*WORK ORDER:*
Return the entries verbatim and drop every picture.

Records from a data collection
-*-
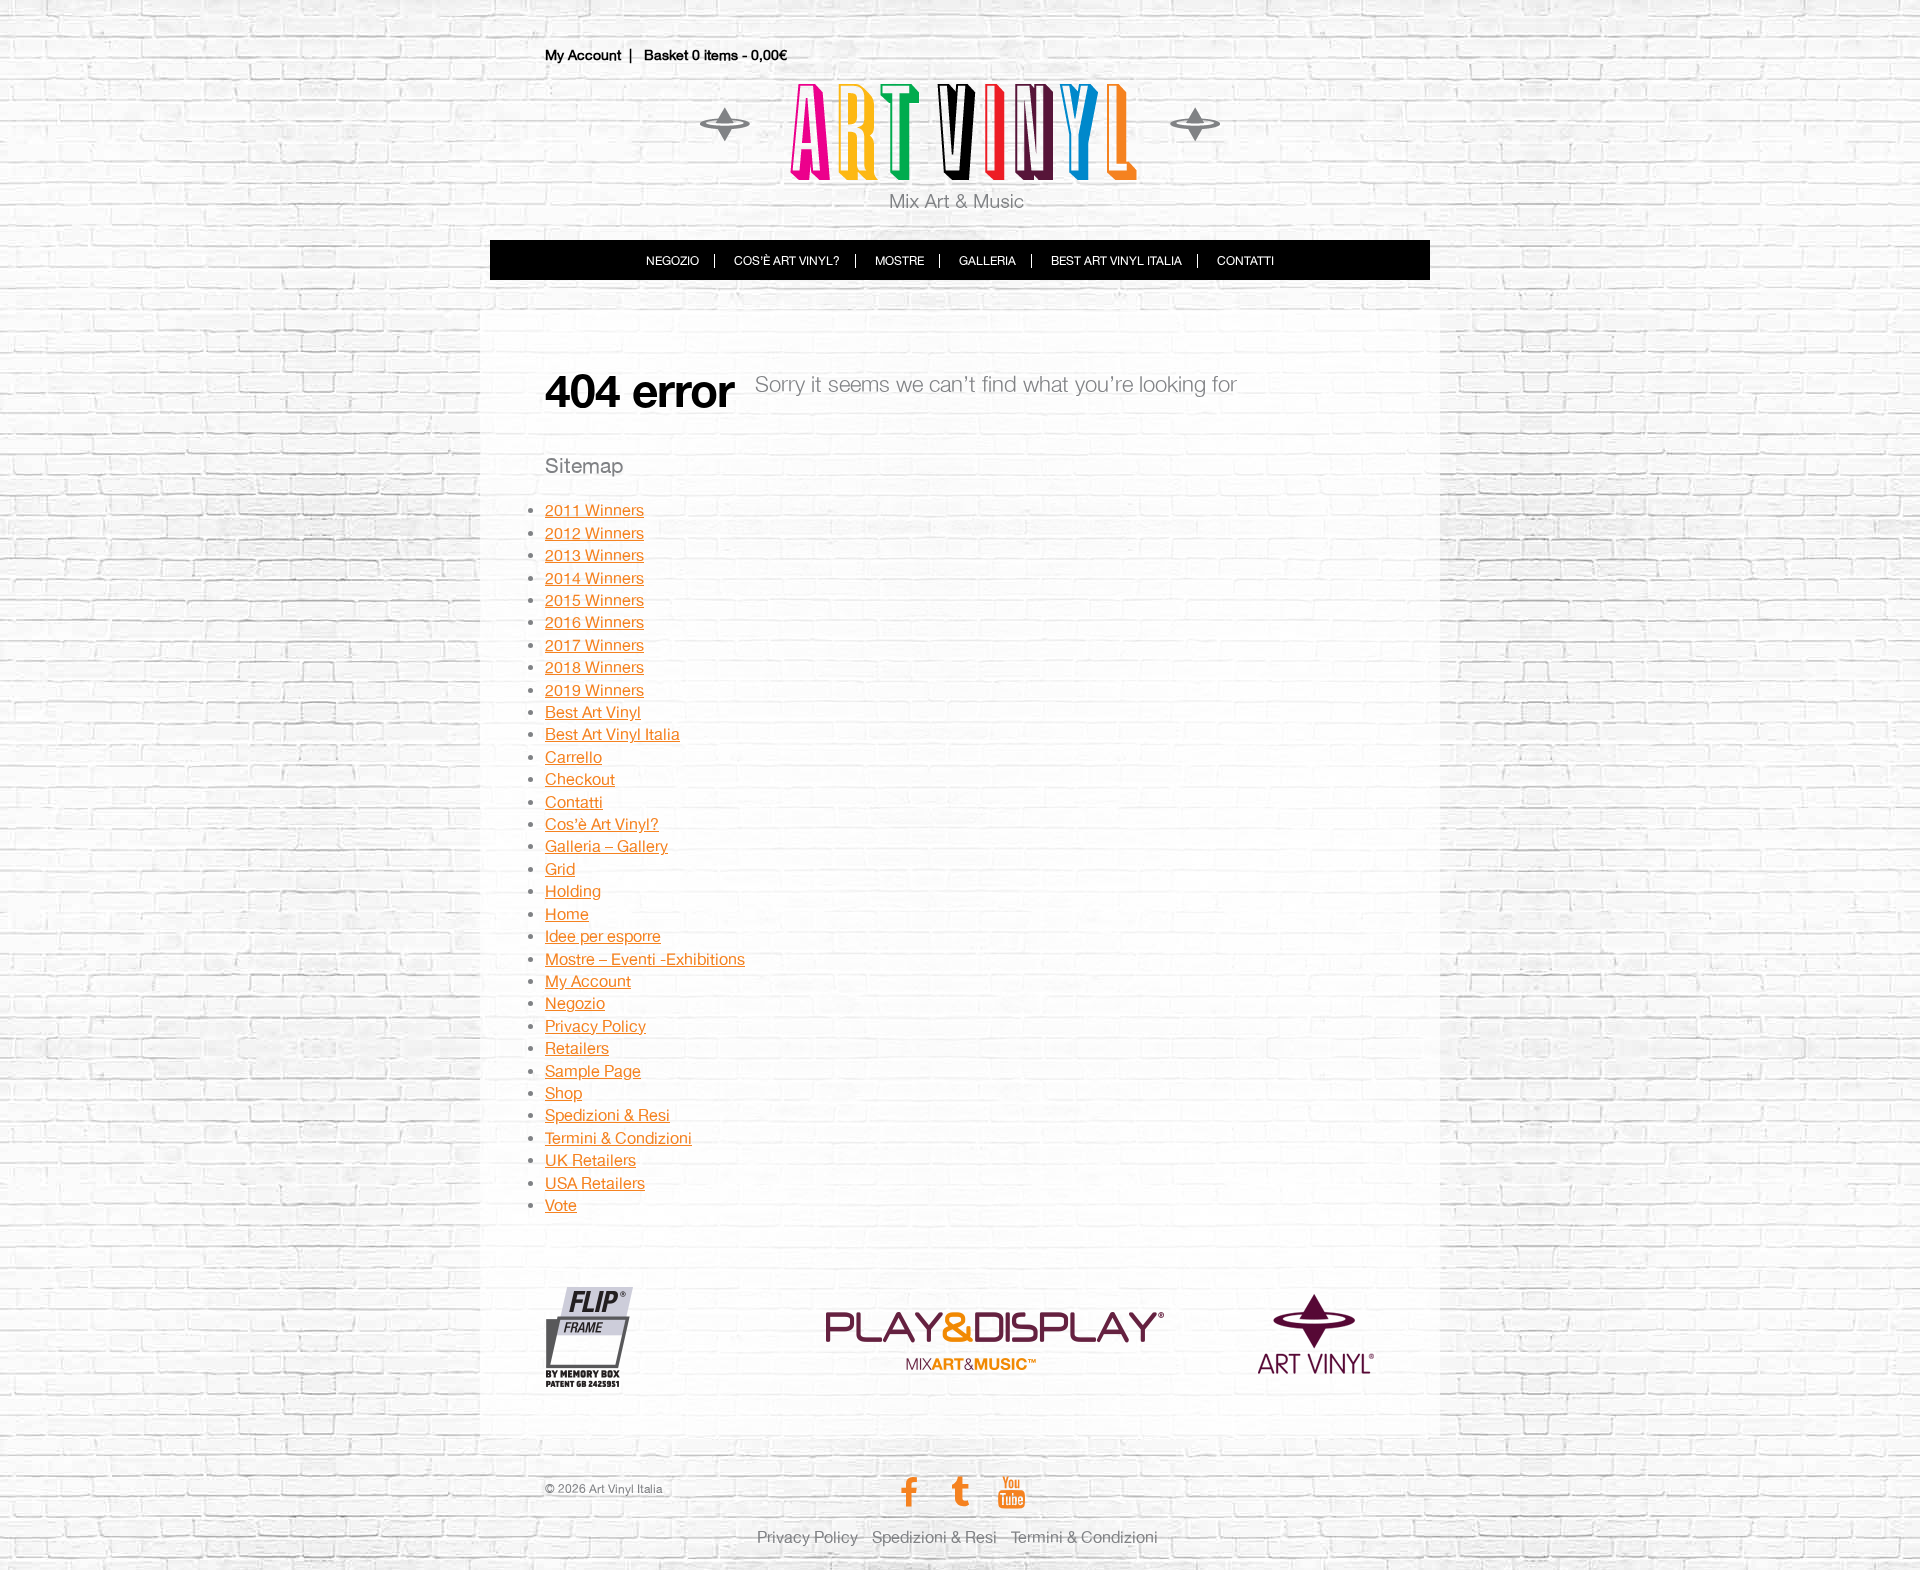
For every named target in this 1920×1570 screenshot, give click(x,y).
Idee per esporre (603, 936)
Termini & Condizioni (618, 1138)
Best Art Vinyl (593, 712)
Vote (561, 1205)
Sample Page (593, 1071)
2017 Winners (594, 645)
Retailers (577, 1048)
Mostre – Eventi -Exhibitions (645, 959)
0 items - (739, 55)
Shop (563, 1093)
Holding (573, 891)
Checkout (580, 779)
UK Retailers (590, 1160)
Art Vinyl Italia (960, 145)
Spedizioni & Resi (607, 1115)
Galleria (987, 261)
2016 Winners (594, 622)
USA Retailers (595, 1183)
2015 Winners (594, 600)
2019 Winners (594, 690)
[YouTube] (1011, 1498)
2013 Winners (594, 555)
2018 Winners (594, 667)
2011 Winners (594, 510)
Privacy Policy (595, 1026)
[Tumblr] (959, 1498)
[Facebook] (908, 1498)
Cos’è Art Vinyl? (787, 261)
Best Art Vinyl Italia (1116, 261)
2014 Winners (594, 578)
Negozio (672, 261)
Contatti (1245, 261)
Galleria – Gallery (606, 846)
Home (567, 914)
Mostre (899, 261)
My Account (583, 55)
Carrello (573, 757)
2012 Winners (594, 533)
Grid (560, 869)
-*-
*ANSWER BELOW:*
For every named target in this 1920×1570 screenshot, give click(x,y).
Idee per esporre (603, 936)
Termini & Condizioni (618, 1138)
Best Art Vinyl (593, 712)
Vote (561, 1205)
Sample Page (593, 1071)
2017 Winners (594, 645)
Retailers (577, 1048)
Mostre – Eventi -Exhibitions (645, 959)
0 items - (739, 55)
Shop (563, 1093)
Holding (573, 891)
Checkout (580, 779)
UK Retailers (590, 1160)
Art Vinyl Italia (960, 145)
Spedizioni & Resi (607, 1115)
Galleria (987, 261)
2016 Winners (594, 622)
USA Retailers (595, 1183)
2015 Winners (594, 600)
2019 Winners (594, 690)
[YouTube] (1011, 1498)
2013 Winners (594, 555)
2018 Winners (594, 667)
2011 Winners (594, 510)
Privacy Policy (595, 1026)
[Tumblr] (959, 1498)
[Facebook] (908, 1498)
Cos’è Art Vinyl? (787, 261)
Best Art Vinyl Italia (1116, 261)
2014 Winners (594, 578)
Negozio (672, 261)
Contatti (1245, 261)
Galleria – Gallery (606, 846)
Home (567, 914)
Mostre (899, 261)
My Account (583, 55)
Carrello (573, 757)
2012 Winners (594, 533)
Grid (560, 869)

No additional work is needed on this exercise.